- Instruksi Tugas 1 -
Jawab pertanyaan berikut berdasarkan kutipan sumber:
(a) Berapa persentase umat Islam dari total penduduk pada tahun 2000?
(b) Indonesia menjadi negara dengan penduduk apa yang terbesar di dunia?
(c) Istilah apa yang dipakai untuk menyebut umat sebagai objek penderita secara politik?
- Instruksi Tugas 2 -
Daftarkan semua kondisi umat yang diuraikan kutipan sumber sesudah kalimat "Mayoritas jumlah tapi minoritas dalam kualitas."
- Instruksi Tugas 3 -
Tulis ulang tanpa perubahan bagian kutipan sumber yang diawali "Namun besar angka" dan berlanjut sampai "masih dililit kemiskinan.".

- Kutipan Sumber -
⟨

Umat Islam di negeri ini jumlahnya mayoritas. Tahun 2000 persentasenya 89,22 persen dari total penduduk. Patut disyukuri bahwa jumlah sebesar itu telah mengantarkan Indonesia menjadi negara dengan penduduk muslim terbesar di dunia. Tak berlebihan jika setiap dinamika Islam yang muncul di Nusantara tercinta ini selalu menjadi perhatian dunia, bahkan untuk isu terorisme yang sangat merugikan nama baik umat sekalipun.
Namun besar angka tak berarti selesai urusan. Mayoritas jumlah tapi minoritas dalam kualitas. Umat marginal secara politik, sekadar jadi maf'ul-bih alias objek penderita. Tertinggal dalam perkembangan ilmu pengetahuan dan teknologi. Masih rendah mutu sumber daya manusianya. Kondisi kesehatan dan lingkungannya pun masih memprihatinkan. Lebih parah lagi kondisi ekonominya, masih dililit kemiskinan.

⟩

- Data yang Disediakan -
⟨

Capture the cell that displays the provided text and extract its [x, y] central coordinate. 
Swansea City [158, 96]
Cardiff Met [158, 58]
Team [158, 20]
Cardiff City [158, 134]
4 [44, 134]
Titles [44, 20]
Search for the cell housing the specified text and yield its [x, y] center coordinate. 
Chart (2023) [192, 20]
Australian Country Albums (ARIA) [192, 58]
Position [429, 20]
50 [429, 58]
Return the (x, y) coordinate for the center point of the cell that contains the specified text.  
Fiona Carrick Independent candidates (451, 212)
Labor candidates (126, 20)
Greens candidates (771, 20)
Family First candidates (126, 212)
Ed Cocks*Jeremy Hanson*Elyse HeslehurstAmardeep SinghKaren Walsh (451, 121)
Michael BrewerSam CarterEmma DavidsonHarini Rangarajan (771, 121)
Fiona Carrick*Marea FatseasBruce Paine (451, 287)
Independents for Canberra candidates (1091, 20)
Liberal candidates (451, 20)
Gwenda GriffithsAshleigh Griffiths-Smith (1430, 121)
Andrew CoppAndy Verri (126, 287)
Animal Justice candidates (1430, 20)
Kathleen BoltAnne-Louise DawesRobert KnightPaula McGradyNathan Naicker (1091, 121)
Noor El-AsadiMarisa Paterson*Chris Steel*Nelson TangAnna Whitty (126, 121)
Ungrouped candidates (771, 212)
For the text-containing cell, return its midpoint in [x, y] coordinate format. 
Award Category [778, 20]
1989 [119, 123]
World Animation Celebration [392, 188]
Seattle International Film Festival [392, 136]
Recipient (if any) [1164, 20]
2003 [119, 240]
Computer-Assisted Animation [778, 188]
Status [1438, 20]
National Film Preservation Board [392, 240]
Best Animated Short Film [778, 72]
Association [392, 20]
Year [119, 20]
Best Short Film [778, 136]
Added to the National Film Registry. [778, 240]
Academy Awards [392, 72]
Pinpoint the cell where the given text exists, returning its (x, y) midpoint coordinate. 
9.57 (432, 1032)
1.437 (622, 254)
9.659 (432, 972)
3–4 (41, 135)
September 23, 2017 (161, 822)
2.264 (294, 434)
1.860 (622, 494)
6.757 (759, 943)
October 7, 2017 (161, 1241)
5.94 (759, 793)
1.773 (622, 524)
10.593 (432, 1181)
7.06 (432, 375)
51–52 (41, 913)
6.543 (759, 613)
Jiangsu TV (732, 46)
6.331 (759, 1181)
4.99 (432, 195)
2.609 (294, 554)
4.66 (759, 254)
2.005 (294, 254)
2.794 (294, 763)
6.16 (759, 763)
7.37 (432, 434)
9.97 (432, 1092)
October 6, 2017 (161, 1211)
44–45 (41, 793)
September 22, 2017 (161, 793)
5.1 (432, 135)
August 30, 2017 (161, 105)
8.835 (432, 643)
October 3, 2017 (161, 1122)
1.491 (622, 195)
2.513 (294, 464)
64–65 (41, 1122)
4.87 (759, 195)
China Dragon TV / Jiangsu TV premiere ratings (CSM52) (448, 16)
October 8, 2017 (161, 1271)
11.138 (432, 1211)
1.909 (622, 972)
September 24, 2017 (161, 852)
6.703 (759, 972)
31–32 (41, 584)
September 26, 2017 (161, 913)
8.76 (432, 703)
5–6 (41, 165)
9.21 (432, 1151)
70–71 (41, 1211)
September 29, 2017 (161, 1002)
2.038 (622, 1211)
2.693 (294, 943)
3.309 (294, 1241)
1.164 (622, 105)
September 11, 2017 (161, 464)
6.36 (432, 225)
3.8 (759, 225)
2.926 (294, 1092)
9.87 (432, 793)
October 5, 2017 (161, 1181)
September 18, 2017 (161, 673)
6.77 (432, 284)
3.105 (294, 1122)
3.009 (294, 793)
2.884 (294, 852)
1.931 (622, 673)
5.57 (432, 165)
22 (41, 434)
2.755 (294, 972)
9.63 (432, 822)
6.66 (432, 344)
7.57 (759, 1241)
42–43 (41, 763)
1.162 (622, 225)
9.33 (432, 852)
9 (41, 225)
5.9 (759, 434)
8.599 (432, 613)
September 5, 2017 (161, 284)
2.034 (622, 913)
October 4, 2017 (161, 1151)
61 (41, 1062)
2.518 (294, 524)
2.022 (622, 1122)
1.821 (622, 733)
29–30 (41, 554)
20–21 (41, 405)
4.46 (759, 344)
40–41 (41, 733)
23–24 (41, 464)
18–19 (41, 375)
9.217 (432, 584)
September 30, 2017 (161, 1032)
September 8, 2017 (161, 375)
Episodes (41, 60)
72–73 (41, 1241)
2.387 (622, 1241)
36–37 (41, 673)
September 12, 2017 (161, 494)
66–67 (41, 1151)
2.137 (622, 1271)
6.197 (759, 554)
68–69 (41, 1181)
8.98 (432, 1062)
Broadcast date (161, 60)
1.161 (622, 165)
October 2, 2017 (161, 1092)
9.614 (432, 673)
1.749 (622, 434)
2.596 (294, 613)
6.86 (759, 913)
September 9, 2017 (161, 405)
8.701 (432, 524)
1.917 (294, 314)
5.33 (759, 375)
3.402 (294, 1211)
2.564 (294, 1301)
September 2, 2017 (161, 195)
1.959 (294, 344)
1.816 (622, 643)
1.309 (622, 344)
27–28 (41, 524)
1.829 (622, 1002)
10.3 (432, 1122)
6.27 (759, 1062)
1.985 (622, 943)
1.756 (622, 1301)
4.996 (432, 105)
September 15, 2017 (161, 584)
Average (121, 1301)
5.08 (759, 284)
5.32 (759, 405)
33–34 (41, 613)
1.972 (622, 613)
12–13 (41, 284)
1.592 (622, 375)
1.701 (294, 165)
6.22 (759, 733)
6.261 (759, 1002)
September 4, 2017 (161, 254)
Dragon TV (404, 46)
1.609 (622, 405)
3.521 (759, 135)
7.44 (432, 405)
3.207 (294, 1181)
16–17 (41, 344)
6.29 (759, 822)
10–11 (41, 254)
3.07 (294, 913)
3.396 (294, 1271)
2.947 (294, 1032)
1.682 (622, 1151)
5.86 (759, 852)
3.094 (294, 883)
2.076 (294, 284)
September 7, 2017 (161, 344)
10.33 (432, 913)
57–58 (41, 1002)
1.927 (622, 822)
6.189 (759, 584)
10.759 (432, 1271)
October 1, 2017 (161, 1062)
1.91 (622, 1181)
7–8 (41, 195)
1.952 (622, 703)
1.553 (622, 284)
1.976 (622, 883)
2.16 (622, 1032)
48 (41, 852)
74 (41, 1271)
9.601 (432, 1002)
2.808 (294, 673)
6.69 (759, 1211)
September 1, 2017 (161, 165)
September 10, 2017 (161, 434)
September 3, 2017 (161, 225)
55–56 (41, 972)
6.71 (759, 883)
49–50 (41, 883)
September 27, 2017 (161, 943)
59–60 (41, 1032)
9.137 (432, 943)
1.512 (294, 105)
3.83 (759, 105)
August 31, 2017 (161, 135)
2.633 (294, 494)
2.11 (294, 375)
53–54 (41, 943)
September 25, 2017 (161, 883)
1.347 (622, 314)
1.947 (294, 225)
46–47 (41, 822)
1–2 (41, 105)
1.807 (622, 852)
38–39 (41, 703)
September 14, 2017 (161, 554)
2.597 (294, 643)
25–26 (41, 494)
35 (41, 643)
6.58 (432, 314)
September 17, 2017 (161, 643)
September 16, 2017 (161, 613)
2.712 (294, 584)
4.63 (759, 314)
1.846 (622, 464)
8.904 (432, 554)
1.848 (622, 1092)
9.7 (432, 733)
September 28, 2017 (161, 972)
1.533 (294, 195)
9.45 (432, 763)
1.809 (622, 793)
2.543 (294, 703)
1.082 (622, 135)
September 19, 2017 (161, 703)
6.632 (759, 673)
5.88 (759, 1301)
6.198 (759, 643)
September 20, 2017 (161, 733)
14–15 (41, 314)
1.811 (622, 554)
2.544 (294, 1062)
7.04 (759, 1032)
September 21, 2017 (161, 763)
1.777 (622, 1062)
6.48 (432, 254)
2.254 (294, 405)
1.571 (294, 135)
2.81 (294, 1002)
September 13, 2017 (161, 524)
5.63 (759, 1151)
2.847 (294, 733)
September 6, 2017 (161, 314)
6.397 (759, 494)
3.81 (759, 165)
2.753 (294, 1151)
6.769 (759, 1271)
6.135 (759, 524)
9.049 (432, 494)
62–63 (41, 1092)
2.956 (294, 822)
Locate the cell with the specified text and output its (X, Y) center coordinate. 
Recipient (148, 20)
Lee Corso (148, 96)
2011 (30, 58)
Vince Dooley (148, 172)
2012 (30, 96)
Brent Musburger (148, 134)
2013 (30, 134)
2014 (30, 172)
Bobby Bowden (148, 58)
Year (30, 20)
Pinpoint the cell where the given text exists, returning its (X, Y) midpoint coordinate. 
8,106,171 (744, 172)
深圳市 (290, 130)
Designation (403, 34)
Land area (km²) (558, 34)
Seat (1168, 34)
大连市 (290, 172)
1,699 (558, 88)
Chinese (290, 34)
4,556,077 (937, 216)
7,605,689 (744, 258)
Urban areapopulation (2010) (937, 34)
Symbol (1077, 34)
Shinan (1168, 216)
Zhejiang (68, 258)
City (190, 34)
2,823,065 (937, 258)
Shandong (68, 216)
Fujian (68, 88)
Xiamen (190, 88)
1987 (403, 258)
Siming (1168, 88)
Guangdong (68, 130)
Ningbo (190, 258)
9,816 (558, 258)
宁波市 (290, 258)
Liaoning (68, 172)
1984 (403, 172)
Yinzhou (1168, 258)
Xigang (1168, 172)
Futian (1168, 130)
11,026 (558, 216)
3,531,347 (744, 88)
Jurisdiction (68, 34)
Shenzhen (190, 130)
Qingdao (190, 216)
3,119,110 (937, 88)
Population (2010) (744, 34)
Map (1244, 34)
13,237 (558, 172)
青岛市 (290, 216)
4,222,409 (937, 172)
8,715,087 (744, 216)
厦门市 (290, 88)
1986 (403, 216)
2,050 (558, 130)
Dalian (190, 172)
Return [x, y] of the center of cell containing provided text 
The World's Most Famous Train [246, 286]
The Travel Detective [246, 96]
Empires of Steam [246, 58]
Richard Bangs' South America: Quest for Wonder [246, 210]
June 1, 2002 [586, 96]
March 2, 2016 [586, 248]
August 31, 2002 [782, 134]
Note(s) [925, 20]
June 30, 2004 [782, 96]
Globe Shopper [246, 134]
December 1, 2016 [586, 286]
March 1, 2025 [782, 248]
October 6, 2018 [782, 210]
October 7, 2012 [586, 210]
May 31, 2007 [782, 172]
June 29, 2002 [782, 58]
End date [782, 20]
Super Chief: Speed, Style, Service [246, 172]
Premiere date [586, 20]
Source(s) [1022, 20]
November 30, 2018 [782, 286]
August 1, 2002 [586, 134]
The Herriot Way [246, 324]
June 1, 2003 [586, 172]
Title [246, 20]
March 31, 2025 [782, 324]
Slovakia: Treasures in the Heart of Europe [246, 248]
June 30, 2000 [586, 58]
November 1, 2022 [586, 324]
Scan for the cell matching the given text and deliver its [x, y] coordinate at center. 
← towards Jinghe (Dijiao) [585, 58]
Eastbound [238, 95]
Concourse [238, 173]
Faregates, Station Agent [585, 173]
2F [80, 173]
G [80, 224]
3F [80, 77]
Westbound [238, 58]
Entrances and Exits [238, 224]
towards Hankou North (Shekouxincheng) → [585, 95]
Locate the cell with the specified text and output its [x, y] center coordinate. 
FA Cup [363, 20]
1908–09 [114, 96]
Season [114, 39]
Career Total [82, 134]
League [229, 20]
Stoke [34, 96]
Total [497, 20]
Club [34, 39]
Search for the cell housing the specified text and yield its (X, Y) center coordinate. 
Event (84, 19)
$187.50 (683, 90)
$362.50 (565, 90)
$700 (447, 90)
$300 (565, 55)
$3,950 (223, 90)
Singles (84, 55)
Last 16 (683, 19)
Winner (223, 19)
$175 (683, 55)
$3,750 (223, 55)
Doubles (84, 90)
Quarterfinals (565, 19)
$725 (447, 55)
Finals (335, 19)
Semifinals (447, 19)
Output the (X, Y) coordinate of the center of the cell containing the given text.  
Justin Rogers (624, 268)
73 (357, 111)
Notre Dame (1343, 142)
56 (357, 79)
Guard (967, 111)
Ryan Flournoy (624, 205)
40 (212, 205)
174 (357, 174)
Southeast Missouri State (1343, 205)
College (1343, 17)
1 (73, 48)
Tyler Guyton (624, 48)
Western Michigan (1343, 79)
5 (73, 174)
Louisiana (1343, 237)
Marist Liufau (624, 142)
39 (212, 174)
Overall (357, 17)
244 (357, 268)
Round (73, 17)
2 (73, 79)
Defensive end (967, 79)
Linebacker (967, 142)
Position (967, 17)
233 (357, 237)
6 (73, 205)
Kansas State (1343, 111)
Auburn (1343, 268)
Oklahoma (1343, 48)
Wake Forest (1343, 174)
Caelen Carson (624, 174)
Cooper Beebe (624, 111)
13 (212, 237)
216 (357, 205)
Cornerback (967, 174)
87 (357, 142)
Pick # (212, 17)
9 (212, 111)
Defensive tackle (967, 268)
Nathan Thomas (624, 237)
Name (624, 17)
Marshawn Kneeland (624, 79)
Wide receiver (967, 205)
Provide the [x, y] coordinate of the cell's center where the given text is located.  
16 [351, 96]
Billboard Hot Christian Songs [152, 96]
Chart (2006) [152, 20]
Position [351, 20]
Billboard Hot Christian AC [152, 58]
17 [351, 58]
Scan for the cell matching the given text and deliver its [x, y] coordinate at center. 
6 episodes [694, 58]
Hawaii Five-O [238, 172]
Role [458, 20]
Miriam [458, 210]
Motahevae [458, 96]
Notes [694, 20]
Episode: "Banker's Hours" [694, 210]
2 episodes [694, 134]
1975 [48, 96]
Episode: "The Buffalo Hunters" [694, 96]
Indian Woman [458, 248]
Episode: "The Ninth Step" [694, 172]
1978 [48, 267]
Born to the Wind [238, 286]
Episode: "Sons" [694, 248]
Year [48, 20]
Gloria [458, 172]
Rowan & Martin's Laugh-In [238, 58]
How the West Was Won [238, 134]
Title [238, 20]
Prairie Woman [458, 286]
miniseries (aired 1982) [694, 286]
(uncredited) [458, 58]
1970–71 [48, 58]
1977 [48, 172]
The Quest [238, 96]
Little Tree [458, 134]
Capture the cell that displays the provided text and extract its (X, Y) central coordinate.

⟩

- Hasil Akhir 1 -
(a) 89,22 persen
(b) Penduduk muslim
(c) Maf'ul-bih

- Hasil Akhir 2 -
- Marginal secara politik, sekadar menjadi objek penderita
- Tertinggal dalam perkembangan ilmu pengetahuan dan teknologi
- Mutu sumber daya manusianya masih rendah
- Kondisi kesehatan dan lingkungannya masih memprihatinkan
- Kondisi ekonominya masih dililit kemiskinan

- Hasil Akhir 3 -
Namun besar angka tak berarti selesai urusan. Mayoritas jumlah tapi minoritas dalam kualitas. Umat marginal secara politik, sekadar jadi maf'ul-bih alias objek penderita. Tertinggal dalam perkembangan ilmu pengetahuan dan teknologi. Masih rendah mutu sumber daya manusianya. Kondisi kesehatan dan lingkungannya pun masih memprihatinkan. Lebih parah lagi kondisi ekonominya, masih dililit kemiskinan.